> ABOUT THIS EXERCISE: Exact copies of all the entries below are expected in the answer.

> Stored data:
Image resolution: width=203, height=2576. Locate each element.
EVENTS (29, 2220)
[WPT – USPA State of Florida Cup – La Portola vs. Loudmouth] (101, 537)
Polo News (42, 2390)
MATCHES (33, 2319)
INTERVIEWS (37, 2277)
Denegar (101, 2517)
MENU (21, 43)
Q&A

> SOLUTION:
Image resolution: width=203, height=2576. Locate each element.
EVENTS (29, 2220)
[WPT – USPA State of Florida Cup – La Portola vs. Loudmouth] (101, 537)
Polo News (42, 2390)
MATCHES (33, 2319)
INTERVIEWS (37, 2277)
Denegar (101, 2517)
MENU (21, 43)
Q&A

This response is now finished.